[[ RAW DATA, beginning ]]
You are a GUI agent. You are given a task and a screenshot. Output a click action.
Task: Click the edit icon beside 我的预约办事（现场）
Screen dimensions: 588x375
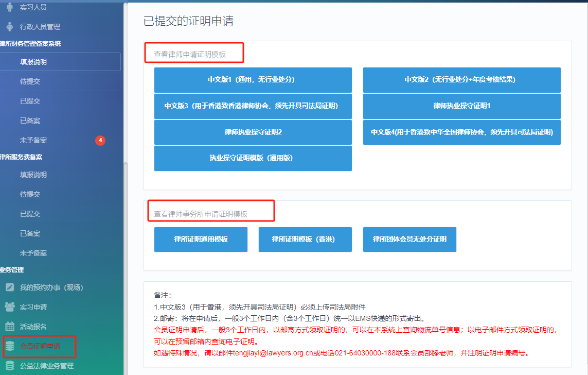click(9, 287)
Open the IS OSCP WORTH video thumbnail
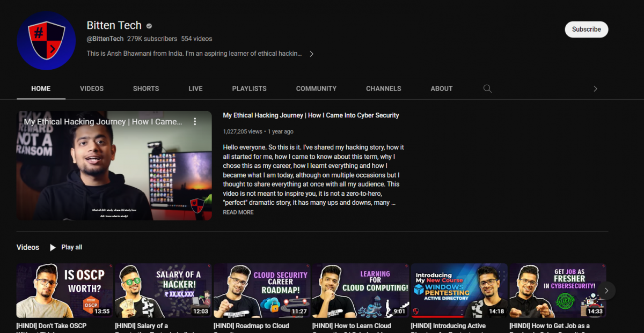644x333 pixels. click(x=65, y=291)
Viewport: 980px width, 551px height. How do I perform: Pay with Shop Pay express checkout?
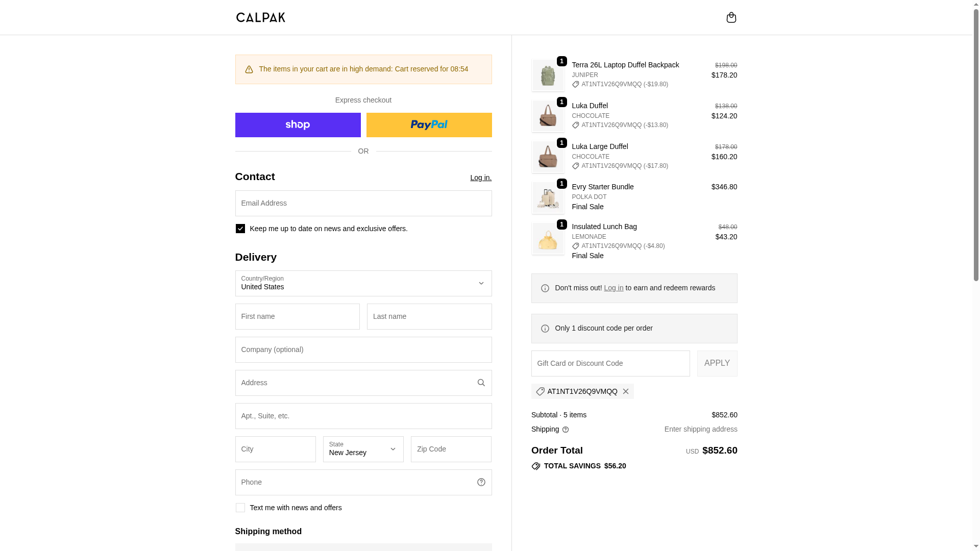click(298, 125)
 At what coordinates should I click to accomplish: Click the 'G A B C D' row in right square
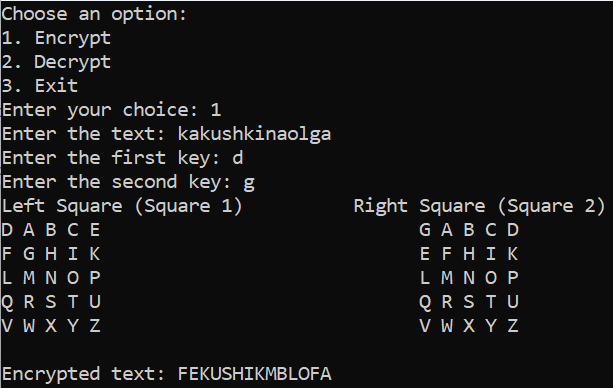(x=469, y=230)
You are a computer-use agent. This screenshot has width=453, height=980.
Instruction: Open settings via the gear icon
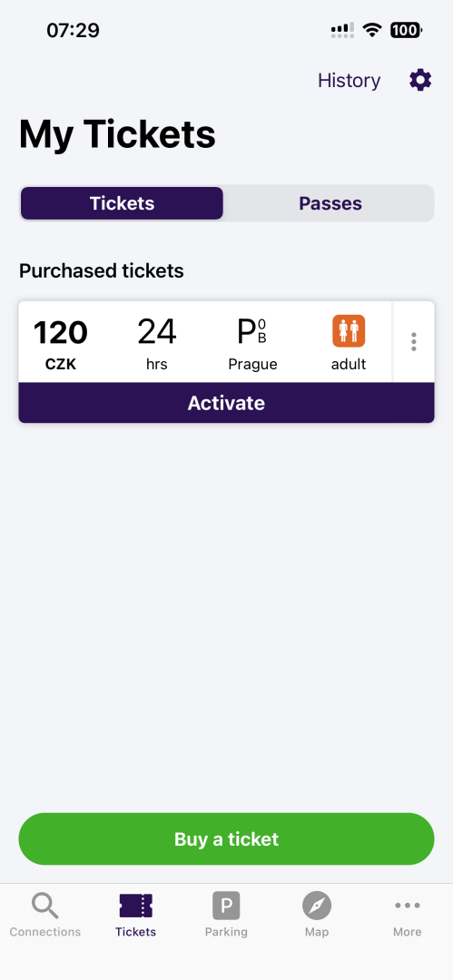tap(420, 81)
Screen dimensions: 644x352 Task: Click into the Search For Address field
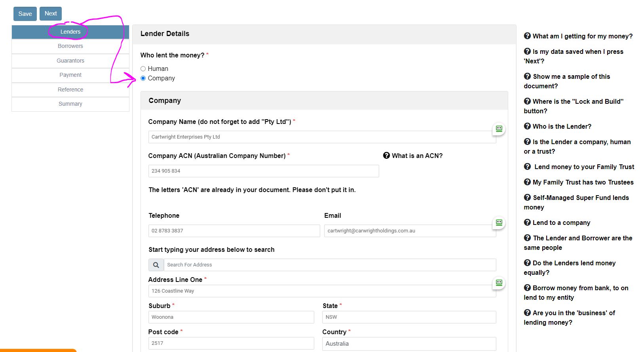329,265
[[ RAW DATA, end ]]
* WORK ITEM
Keeping every word as it is, write out all the data and omit the pictures.

* COMPLETED EXERCISE
You are a GUI agent. You are given a task and a screenshot. Output a click action.
Task: Click the edit icon beside 我的预约办事（现场）
Screen dimensions: 588x375
click(9, 287)
Open the IS OSCP WORTH video thumbnail
644x333 pixels. click(x=65, y=291)
Viewport: 980px width, 551px height. How do I perform: Pay with Shop Pay express checkout?
click(298, 125)
 At what coordinates should I click to accomplish: Click the 'G A B C D' row in right square
(x=469, y=230)
You are a computer-use agent. This screenshot has width=453, height=980.
Instruction: Open settings via the gear icon
tap(420, 81)
Screen dimensions: 644x352 Task: Click into the Search For Address field
329,265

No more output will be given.